From: Kenneth Whistler (kenw@sybase.com)
Date: Fri May 28 2004 - 19:41:27 CDT

  • Next message: John D. Burger: "OT: Notice of Change to Unicode mail list posting"

    Peter Constable responded to Peter Kirk:

    > > From: Peter Kirk [mailto:peterkirk@qaya.org]
    > > Sent: Friday, May 28, 2004 1:40 PM
    >
    >
    > > Well, I understood the semantic content of a text to be the meaning of
    > > the words...

    [Kirk continuing, to provide more context...

    > > , not the indication of which script they are written in. ...
    > > But a Hebrew or Moabite
    > > word has the same meaning whether it is written with Hebrew or
    > > Phoenician glyphs. That was my argument. Now you may wish to argue that
    > > plain text is intended to convey more information than that, also the
    > > information about what script it is written in, but again that begs the
    > > question about the what is a script distinction. ]

    Constable responded:

    > Unicode encodes characters, not languages, not morphemes, not senses of
    > words.
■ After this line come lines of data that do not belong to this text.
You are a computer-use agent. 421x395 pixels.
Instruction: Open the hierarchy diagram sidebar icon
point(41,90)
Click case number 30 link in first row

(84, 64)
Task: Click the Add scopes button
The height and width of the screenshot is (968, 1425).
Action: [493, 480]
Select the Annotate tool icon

The character semantics of "Sally" and of "Sally" transliterated
    > into Hebrew are not the same.

    This also struck me as a major misunderstanding in Peter Kirk's
    note, which may underlie some of the problem this thread has
    been having in coming to *any* conclusions whatsoever.

    Take a look at page 343 of the Unicode Standard, which shows a
    line from the Codex Argenteus in Gothic script. That line is
    then *transliterated* into the Latin script, and a translation
    is also given. Taking just the last word, we have the
    Gothic:

    <10340, 10342, 10330, 1033F, 10346, 10334, 10344, 10330, 1033F>
     PAIRTHRA, RAIDA, AHSA, URUS, FAIHU, AIHVUS, TEIWS, AHSA, URUS
     
    and the Latin:

    <0070, 0072, 0061, 0075, 0066, 0065, 0074, 0061, 0075>
       p r a u f e t a u
       
    Now *whichever* way this is represented, this is still the *same*
    Gothic *language* word, and it means the same thing: prophet.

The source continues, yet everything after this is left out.